* BEGIN *

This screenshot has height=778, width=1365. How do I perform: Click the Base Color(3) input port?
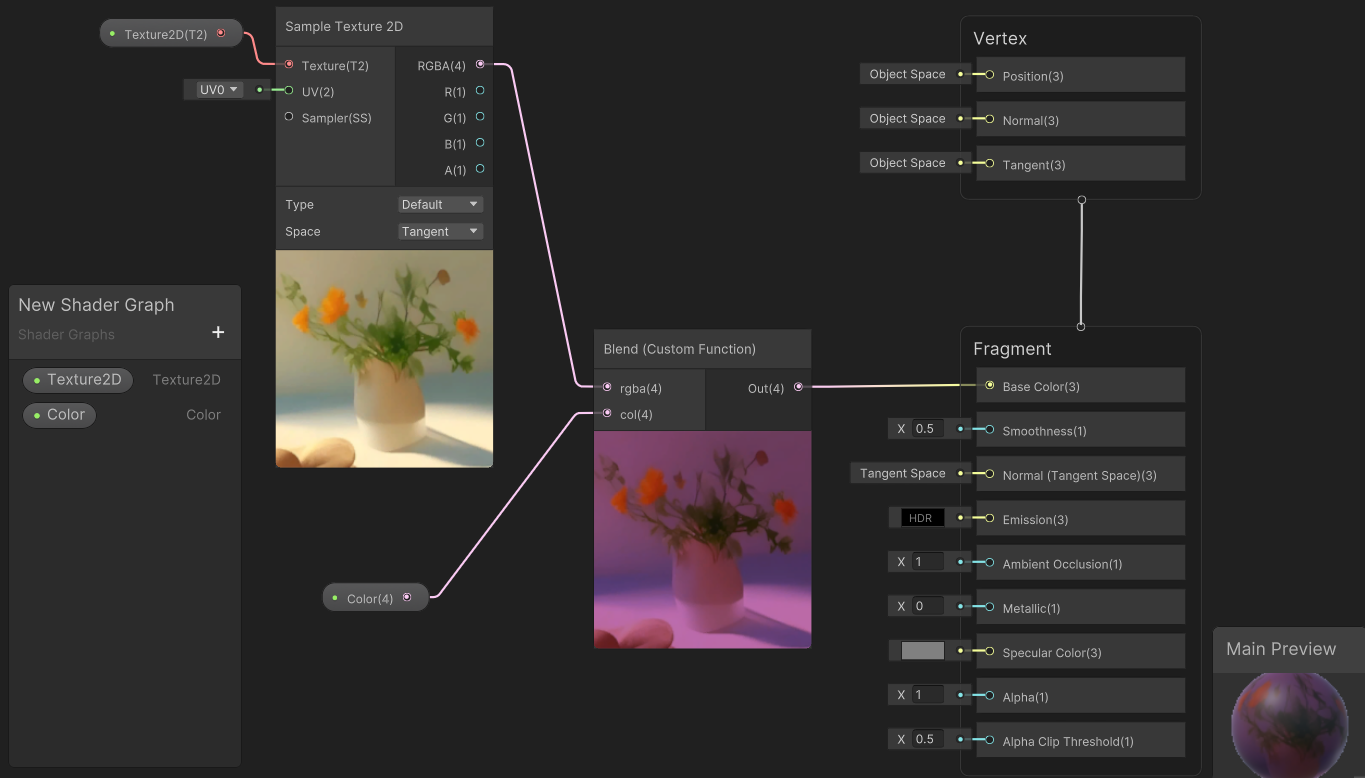click(x=989, y=385)
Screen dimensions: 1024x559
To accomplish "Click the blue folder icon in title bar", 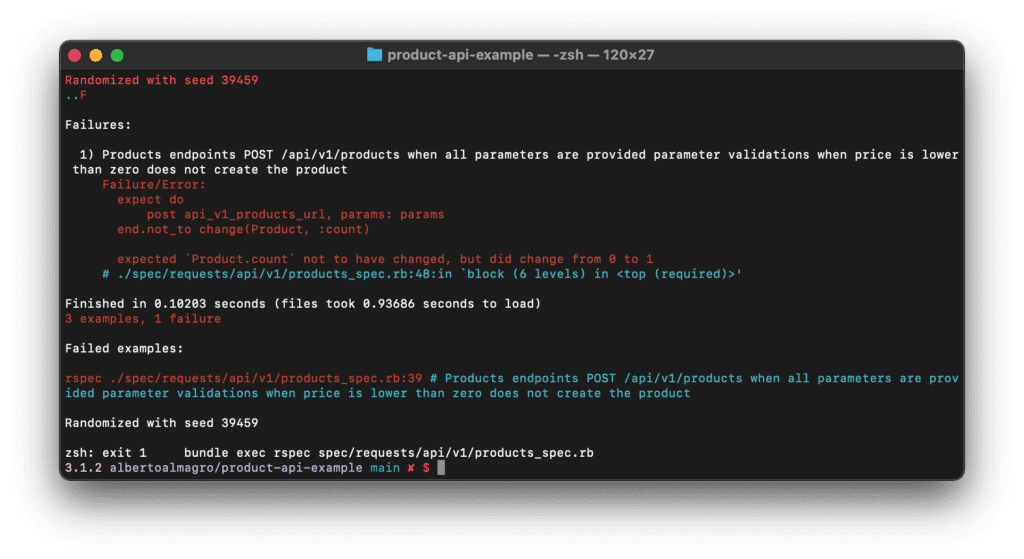I will tap(374, 55).
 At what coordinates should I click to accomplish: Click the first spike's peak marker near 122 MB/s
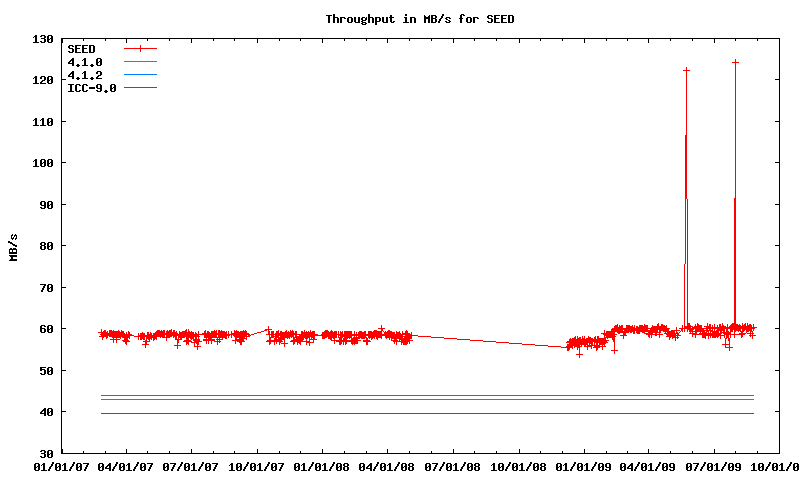tap(686, 70)
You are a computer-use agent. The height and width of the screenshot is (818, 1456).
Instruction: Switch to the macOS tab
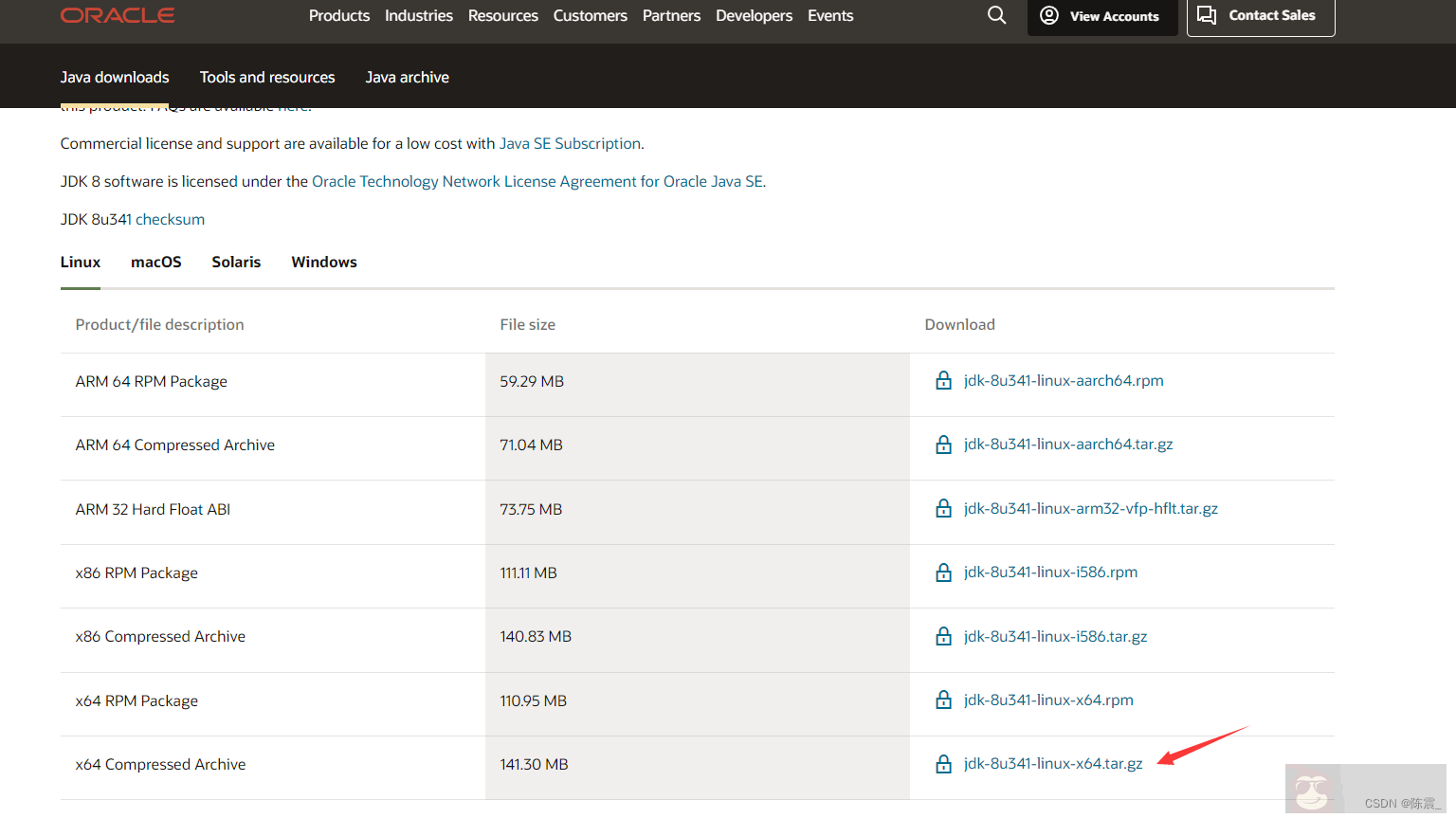(156, 263)
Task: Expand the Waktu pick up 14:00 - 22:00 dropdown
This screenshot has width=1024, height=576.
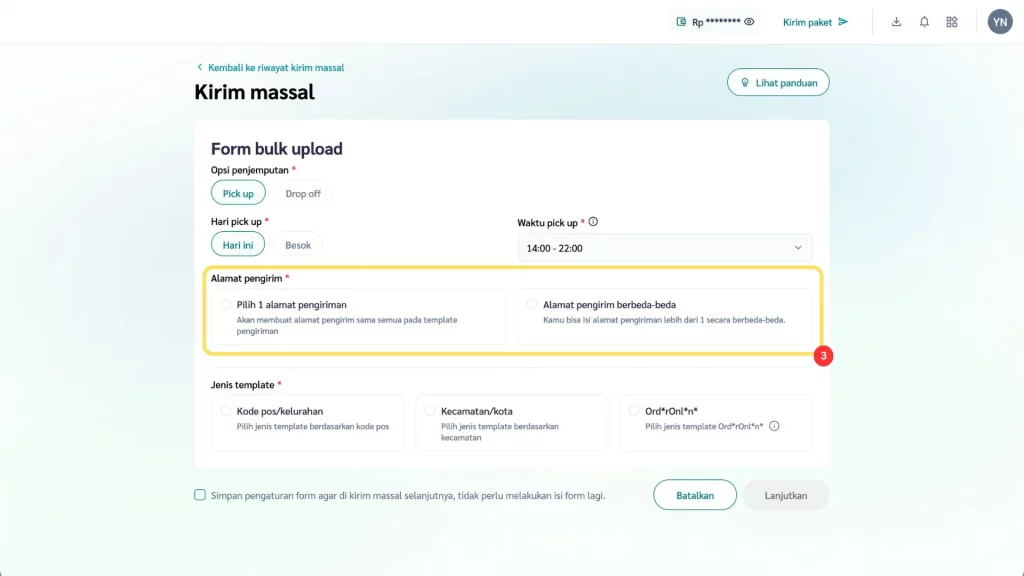Action: pyautogui.click(x=664, y=247)
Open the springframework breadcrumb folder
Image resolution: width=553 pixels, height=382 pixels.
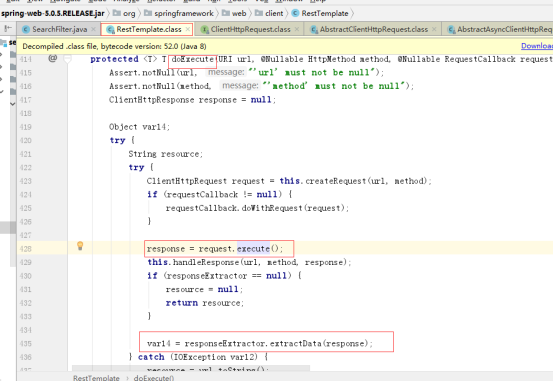point(184,13)
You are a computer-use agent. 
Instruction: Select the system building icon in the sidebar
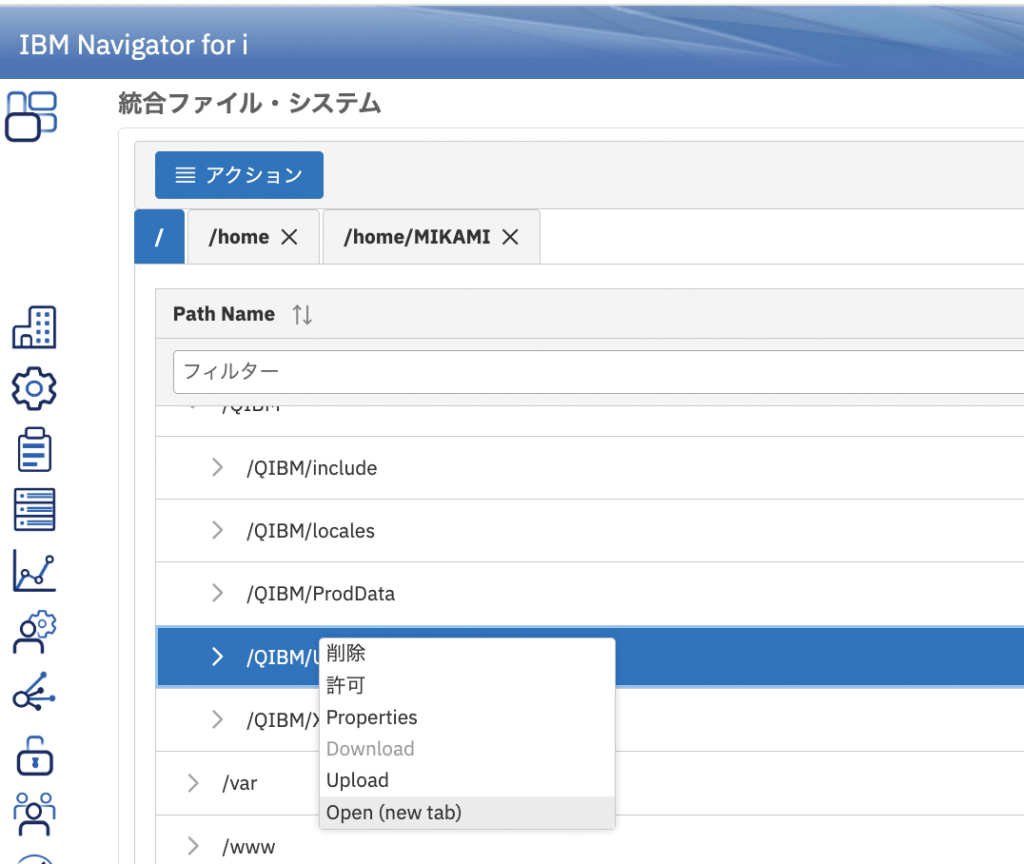[33, 327]
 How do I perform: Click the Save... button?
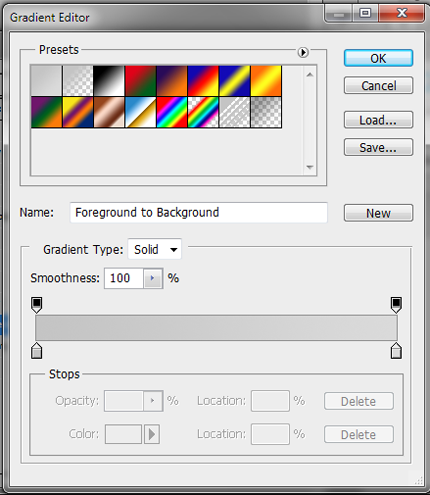click(x=378, y=147)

* END *

Aim: Pick out each line of the data above that contains the word "perform" and copy it in full.

Full solution:
This screenshot has height=778, width=1365. How do I perform: Click the Base Color(3) input port?
 How do I perform: Click the Save... button?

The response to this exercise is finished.